Study Identifies Key Factors in Nurse Retention
A new study funded by the Robert Wood Johnson Foundation identifies several key factors that nurses weigh when deciding whether to switch jobs. According to researchers Christine Kovner, Ph.D., R.N., F.A.A.N., and Carol S. Brewer, Ph.D., R.N., work variety, autonomy, supervisory support, workgroup cohesion, procedural fairness, promotional opportunities, collegial nurse/doctor relations all contributed significantly to nurses’ sense of job satisfaction. “If nurses stay in their jobs, hospitals and the health care system will realize significant savings on costs associated with replacing nursing staff,” lead author Kovner says in Medical News Today. “More importantly, patient outcomes are at stake because when the nursing staff is destabilized by frequent resignations and high turnover, the disruption and inconsistency of service can have a negative impact on patient care and safety.” The study was published in the March/April issue of Nursing Economic$.
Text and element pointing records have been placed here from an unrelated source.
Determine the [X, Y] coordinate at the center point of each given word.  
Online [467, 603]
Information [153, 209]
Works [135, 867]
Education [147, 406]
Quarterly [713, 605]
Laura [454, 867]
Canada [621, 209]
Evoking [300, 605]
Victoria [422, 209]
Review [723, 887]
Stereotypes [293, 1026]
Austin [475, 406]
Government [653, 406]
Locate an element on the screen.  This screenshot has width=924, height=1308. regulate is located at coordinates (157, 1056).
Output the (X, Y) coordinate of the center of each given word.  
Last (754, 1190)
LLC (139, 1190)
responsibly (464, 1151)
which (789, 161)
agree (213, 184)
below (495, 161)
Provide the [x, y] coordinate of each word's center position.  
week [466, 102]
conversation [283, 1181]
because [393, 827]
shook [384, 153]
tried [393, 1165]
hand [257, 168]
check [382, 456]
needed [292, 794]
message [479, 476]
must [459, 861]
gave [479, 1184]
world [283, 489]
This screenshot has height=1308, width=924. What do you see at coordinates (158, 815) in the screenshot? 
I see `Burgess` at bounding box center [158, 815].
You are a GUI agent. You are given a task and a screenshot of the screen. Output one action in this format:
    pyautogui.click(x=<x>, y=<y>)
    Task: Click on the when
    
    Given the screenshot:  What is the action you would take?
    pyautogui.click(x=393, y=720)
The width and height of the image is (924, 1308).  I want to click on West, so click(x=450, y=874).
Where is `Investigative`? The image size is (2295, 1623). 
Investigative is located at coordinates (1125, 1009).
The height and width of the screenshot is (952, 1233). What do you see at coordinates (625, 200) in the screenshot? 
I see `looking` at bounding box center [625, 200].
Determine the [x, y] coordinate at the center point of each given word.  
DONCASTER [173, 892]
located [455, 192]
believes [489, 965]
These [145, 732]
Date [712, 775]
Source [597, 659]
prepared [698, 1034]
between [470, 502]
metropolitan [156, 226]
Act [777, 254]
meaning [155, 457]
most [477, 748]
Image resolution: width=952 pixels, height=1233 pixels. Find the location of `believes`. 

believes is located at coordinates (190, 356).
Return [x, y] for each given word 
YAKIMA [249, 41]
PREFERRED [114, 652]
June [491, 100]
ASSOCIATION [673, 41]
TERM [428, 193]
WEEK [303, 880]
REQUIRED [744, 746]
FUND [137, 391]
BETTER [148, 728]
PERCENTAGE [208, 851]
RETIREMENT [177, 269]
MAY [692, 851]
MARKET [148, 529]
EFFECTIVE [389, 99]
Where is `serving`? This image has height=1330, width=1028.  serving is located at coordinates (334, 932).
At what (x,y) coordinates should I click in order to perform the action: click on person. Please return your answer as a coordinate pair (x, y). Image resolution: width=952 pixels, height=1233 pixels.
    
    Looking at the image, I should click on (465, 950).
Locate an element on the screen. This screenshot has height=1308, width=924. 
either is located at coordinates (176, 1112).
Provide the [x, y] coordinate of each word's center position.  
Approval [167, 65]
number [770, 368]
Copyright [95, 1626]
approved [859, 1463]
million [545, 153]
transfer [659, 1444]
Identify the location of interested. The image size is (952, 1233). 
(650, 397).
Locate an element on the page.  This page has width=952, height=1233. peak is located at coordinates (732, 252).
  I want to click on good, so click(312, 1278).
(Note: Nursing Economic$ March/April issue isn’t online yet.)
Nurses Reluctant to Report Errors
A new study published in the Journal of Patient Safety reveals that nurses understand the importance of reporting medical errors, but for a variety of reasons, often do not. According to study co-author Suzanne Brungs, R.N., M.S.N., M.B.A., nurses worry about the stigma attached to errors, and say that time pressures are a factor in the choice not to report errors. In addition, nurses reported that when they did report errors, they often received no feedback, creating the perception that the report has fallen “into a black hole.”